HW 02: Multiple linear regression

Due date

This assignment is due on Thursday, February 13 at 11:59pm.

Introduction

The goal of this assignment is to use multiple linear regression to analyze the relationships between various features and the Amazon.com price for LEGO^® sets and to draw conclusions using statistical inference.

Learning goals

In this assignment, you will…

explore mathematical properties of linear regression models.
use multiple linear regression to model the relationship between three or more variables.
draw conclusions from the model using statistical inference.
fit and interpret models with interaction terms.

Getting started

Go to the sta221-sp25 organization on GitHub. Click on the repo with the prefix hw-02. It contains the starter documents you need to complete the lab.
Clone the repo and start a new project in RStudio. See the Lab 00 instructions for details on cloning a repo and starting a new project in R.

Packages

The following packages are used in this assignment:

Conceptual exercises¹

Instructions

The conceptual exercises are focused on explaining concepts and showing results mathematically. Show your work for each question.

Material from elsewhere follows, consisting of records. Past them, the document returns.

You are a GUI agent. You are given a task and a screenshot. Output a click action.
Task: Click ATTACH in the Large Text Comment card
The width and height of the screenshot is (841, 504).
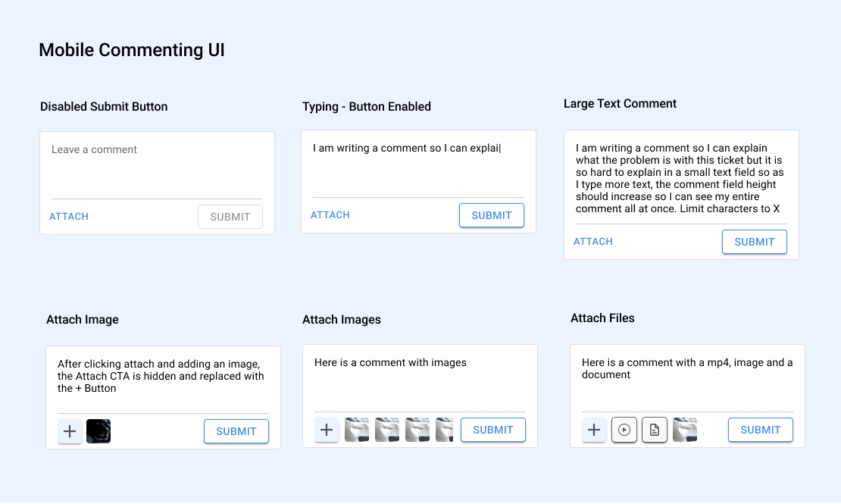593,242
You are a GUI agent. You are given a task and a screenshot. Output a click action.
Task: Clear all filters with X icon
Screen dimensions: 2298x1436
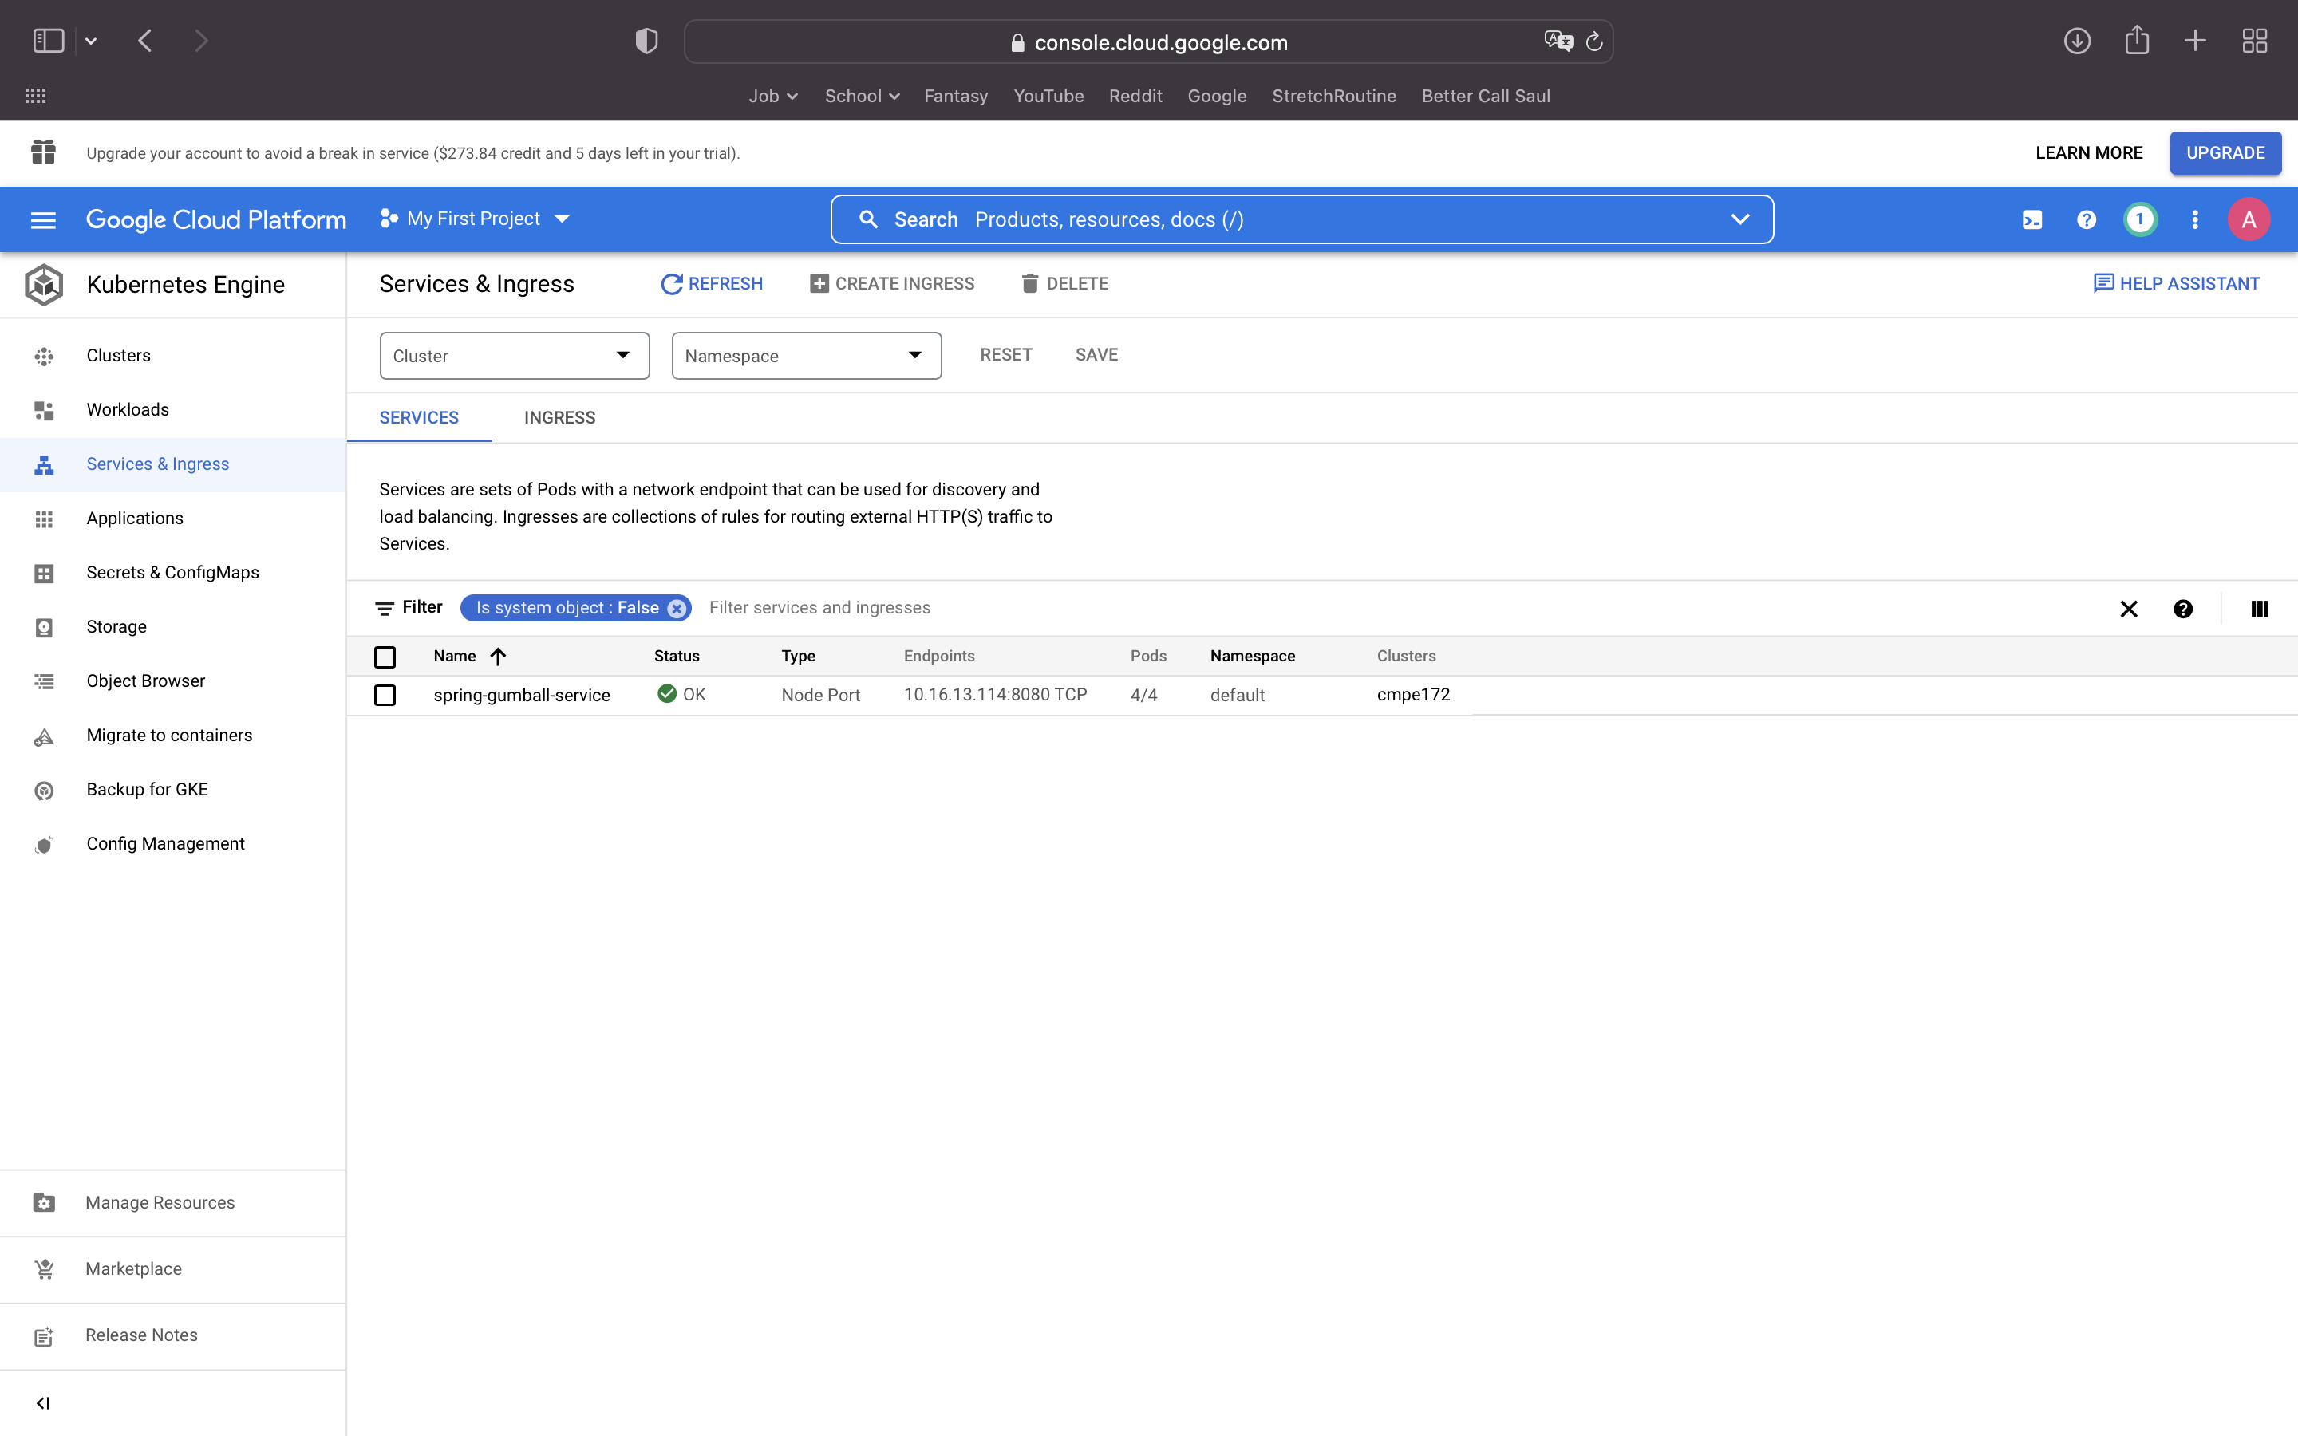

You may write the answers and associated work for conceptual exercises by hand or type them in your Quarto document.

Exercise 1

In lecture, we defined the hat matrix $H$ as a projection matrix that projects $y$ onto $Col (X)$ and discussed the properties of a projection matrix. You have previously shown that $H$ is symmetric and $H$ is idempotent. Now we will focus on two other properties.

Show that for any vector $v$ in $Col (X)$ , $Hv = v$ .
Show that for any vector $v$ orthogonal to $Col (X)$ , $Hv = 0$ .

Exercise 2

Show that the following is true for the residuals from a linear regression model: $e = (I - H) ϵ$
Find the $E (e)$ , the expected value of the residuals.

Exercise 3

Let $\hat{β}$ be the least-squares estimator for a linear regression model. Show that $V a r (\hat{β}) = σ_{ϵ}^{2} (X^{T} X)^{- 1}$ .

Exercise 4

Suppose we fit the model $y = X_{1} β_{1} + ϵ$ when the true model is actually given by $y = X_{1} β_{1} + X_{2} β_{2} + ϵ$ . Assume $E (ϵ) = 0$ for both models.

Find $E ({\hat{β}}_{1})$ , the expected value of the least-squares estimate ${\hat{β}}_{1}$ .
Under what condition does $E ({\hat{β}}_{1}) = β_{1}$ ? What is the relationship between $X_{1}$ and $X_{2}$ under this condition?

Exercise 5

We conduct least-squares regression analysis with certain assumptions underlying the regression model. Consider the linear regression model:

$\begin{matrix} (1) & y = X β + ϵ, ϵ \sim N (0, σ_{ϵ}^{2} I) \end{matrix}$

This model relies on four assumptions:

Linearity: There is a linear relationship between the response and predictor variables.
Constant Variance: The variability about the least squares line is constant for every value of the predictor.
Normality: The distribution of the residuals is approximately normal.
Independence: The residuals are independent from one another.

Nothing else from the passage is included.